Note: You see, it is a question of morals and obligations. Here
was Ms. Gorelick who wrote a secret memo when she was in a position of
power -- as Deputy Attorney General during the Clinton Administration.
That memo increased the difficulty of the sharing of information between the
CIA and the FBI. One could say that "HERE" was one person who may well
have personally, and deliberately, compromised the safety of the United
States, and made the entire 9/11 disaster possible! Is this, or not,
an issue of morals? Who is taking which side on this issue?
What obligation did Ms. Gorlick have to the security of our nation when
she deliberately "built the wall" that prevented sharing of intelligence
-- and built a wall beyond, even, what the law required then?
What obligation did Ms. Gorlick have to disqualify herself from sitting on
this 9/11 Commission?
What obligation does the Chairman of the Commission have to move Ms.
Gorlick OFF the Commission, for deception of her role in the 9/11
disaster?
What obligation does John Kerry have for disavowing Ms. Gorlick as his
prospective Attorney General?
And, finally, is Ms. Gorlick not one of the "enemies" the President has
sworn to protect us from? "Domestic and Foreign!"
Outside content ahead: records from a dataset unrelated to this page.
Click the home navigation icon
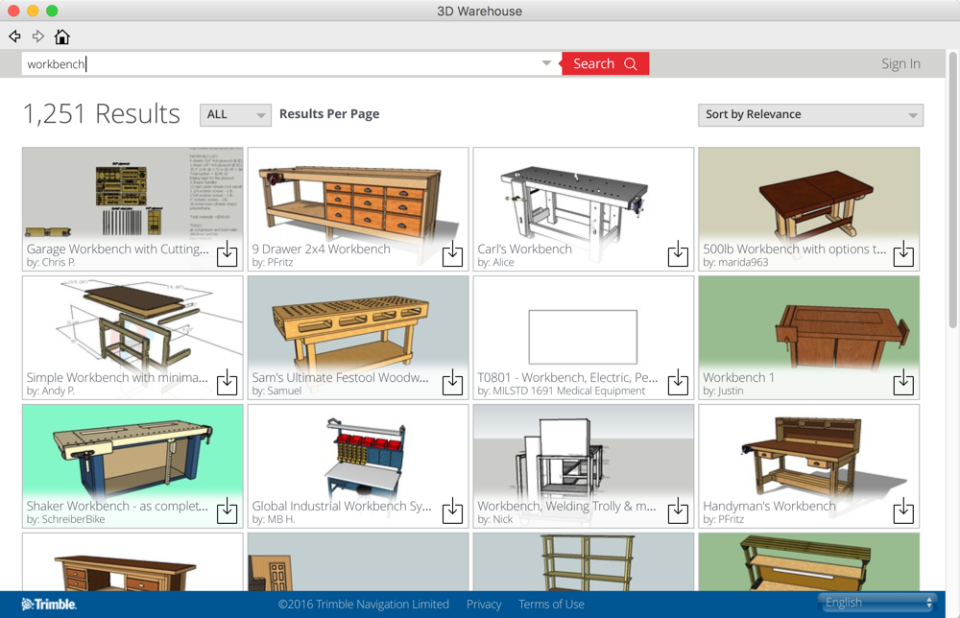The height and width of the screenshot is (618, 960). point(62,36)

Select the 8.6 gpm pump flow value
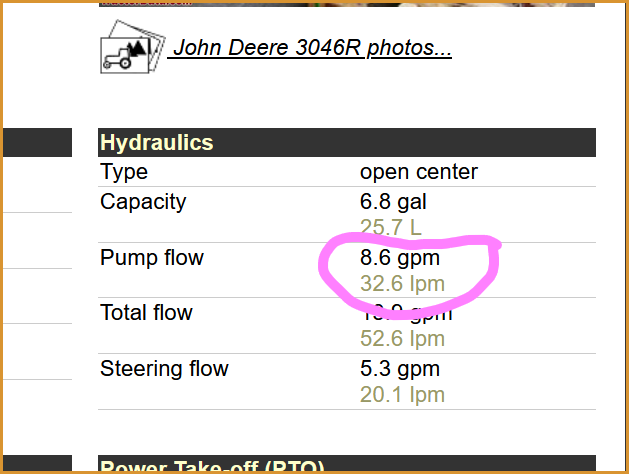[x=400, y=257]
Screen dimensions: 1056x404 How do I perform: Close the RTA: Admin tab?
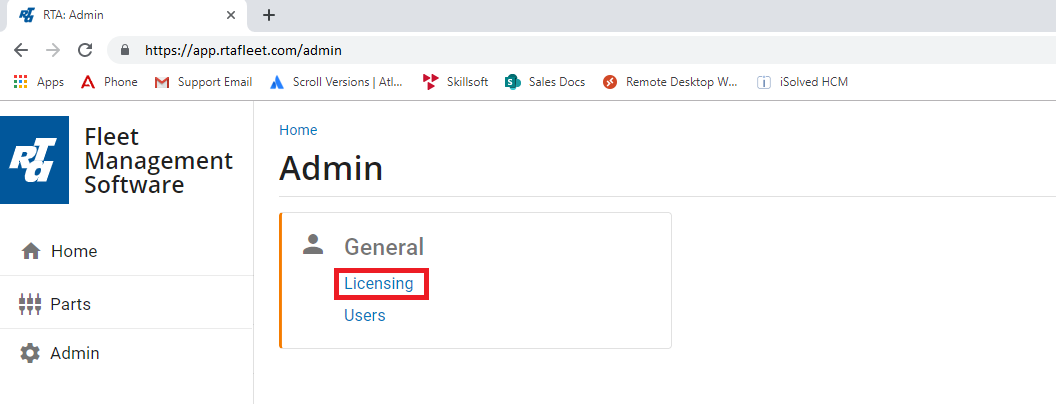(x=231, y=15)
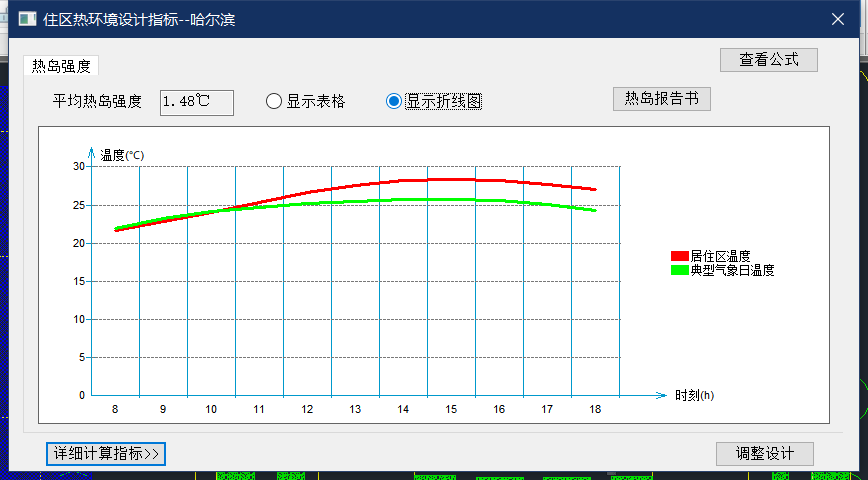Screen dimensions: 868x480
Task: Click the 平均热岛强度 label text
Action: click(98, 102)
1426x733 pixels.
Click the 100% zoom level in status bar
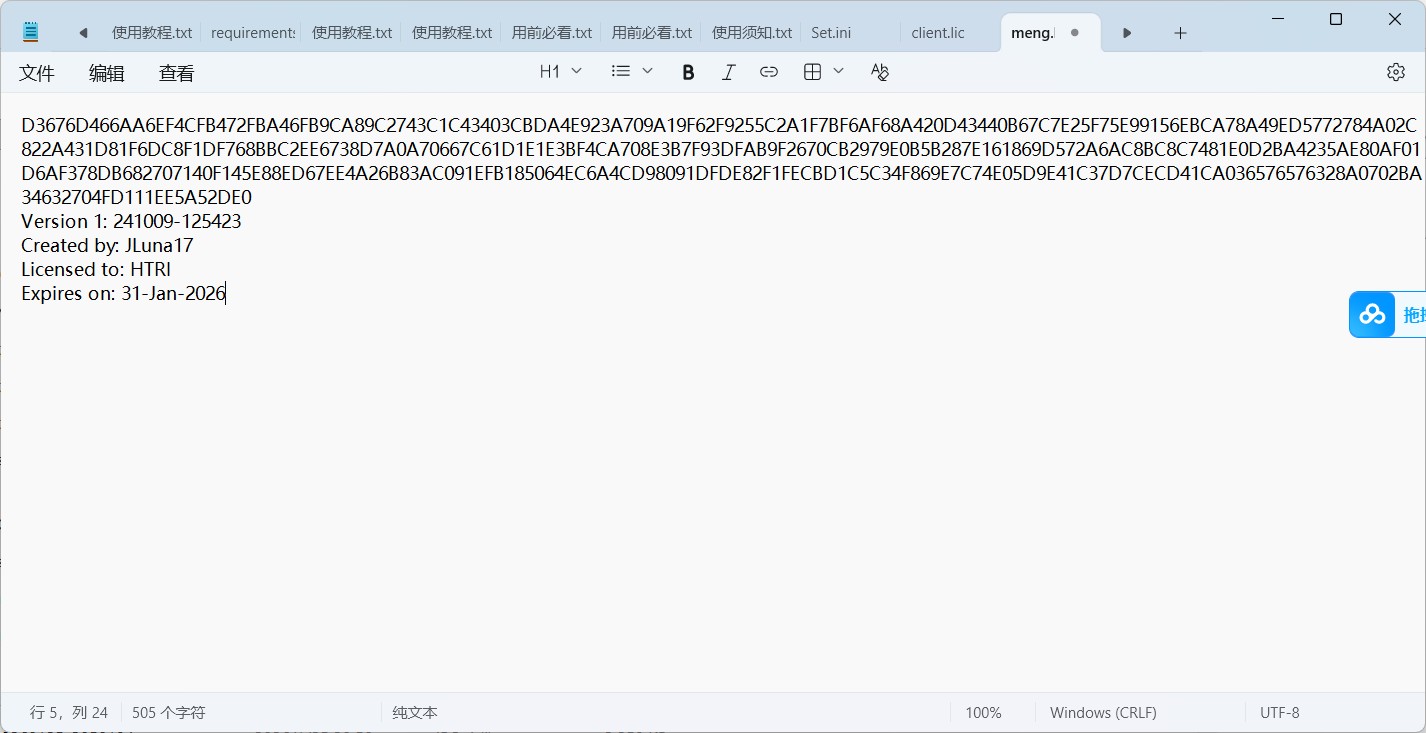point(983,713)
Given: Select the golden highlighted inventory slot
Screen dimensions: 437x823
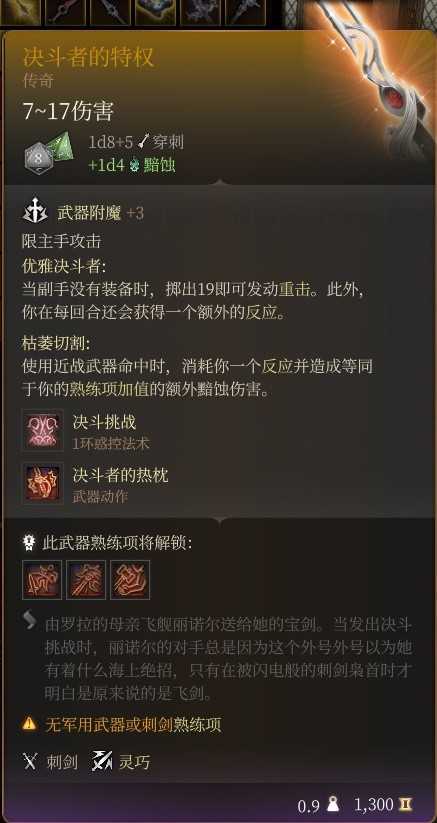Looking at the screenshot, I should click(20, 12).
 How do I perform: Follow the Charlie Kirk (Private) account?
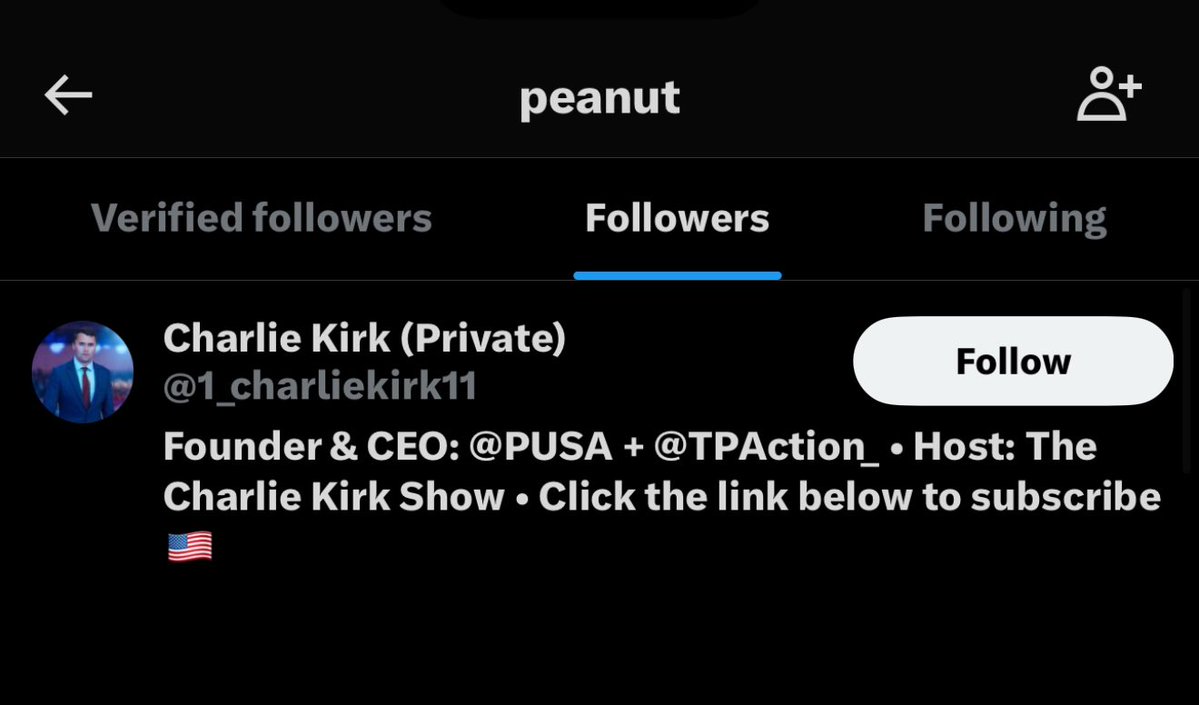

And, finally, those "9/11 Families" that allowed themselves, and their
murdered relatives to be converted into a political campaign?
We
predicted1 Democrats would use the 9/11 Commission for
partisan purposes, and that much of the press would oblige. But color us
astonished that barely anyone appreciates the significance of the
bombshell Attorney General John Ashcroft dropped on the hearings
Tuesday. If Jamie Gorelick were a Republican, you can be sure our
colleagues in the Fourth Estate would be leading the chorus of complaint
that the Commission's objectivity has been fatally compromised by a
member who was also one of the key personalities behind the failed
antiterror policy that the Commission has under scrutiny. Where's the
outrage?
At issue is the
pre-Patriot Act "wall" that prevented communication between intelligence
agents and criminal investigators -- a wall, Mr. Ashcroft said, that
meant "the old national intelligence system in place on September 11 was
destined to fail." The Attorney General explained:
"In
the days before September 11, the wall specifically impeded the
investigation into Zacarias Moussaoui, Khalid al-Midhar and Nawaf al-Hazmi.
After the FBI arrested Moussaoui, agents became suspicious of his
interest in commercial aircraft and sought approval for a criminal
warrant to search his computer. The warrant was rejected because FBI
officials feared breaching the wall.
"When
the CIA finally told the FBI that al-Midhar and al-Hazmi were in the
country in late August, agents in New York searched for the suspects.
But because of the wall, FBI headquarters refused to allow criminal
investigators who knew the most about the most recent al Qaeda attack
to join the hunt for the suspected terrorists.
"At
that time, a frustrated FBI investigator wrote headquarters, quote,
'Whatever has happened to this -- someday someone will die -- and wall
or not -- the public will not understand why we were not more
effective and throwing every resource we had at certain 'problems.' "
What's more, Mr.
Ashcroft noted, the wall did not mysteriously arise:
"Someone built this wall." That someone was
largely the Democrats, who enshrined Vietnam-era paranoia about alleged
FBI domestic spying abuses by enacting the 1978 Foreign Intelligence
Surveillance Act (FISA).
Mr. Ashcroft pointed out
that the wall was raised even higher in the mid-1990s, in the midst of
what was then one of the most important antiterror investigations in
American history -- into the 1993 World Trade Center bombing. On Tuesday
the Attorney General declassified and read from a March 4, 1995, memo in
which Jamie Gorelick -- then Deputy Attorney General and now 9/11
Commissioner -- instructed then-FBI Director Louis Freeh and United
States Attorney Mary Jo White that for the sake of "appearances" they
would be required to adhere to an interpretation of the wall far
stricter than the law required.
Ms. White was then the
lead prosecutor in cases related to the Trade Center bombing. Ms.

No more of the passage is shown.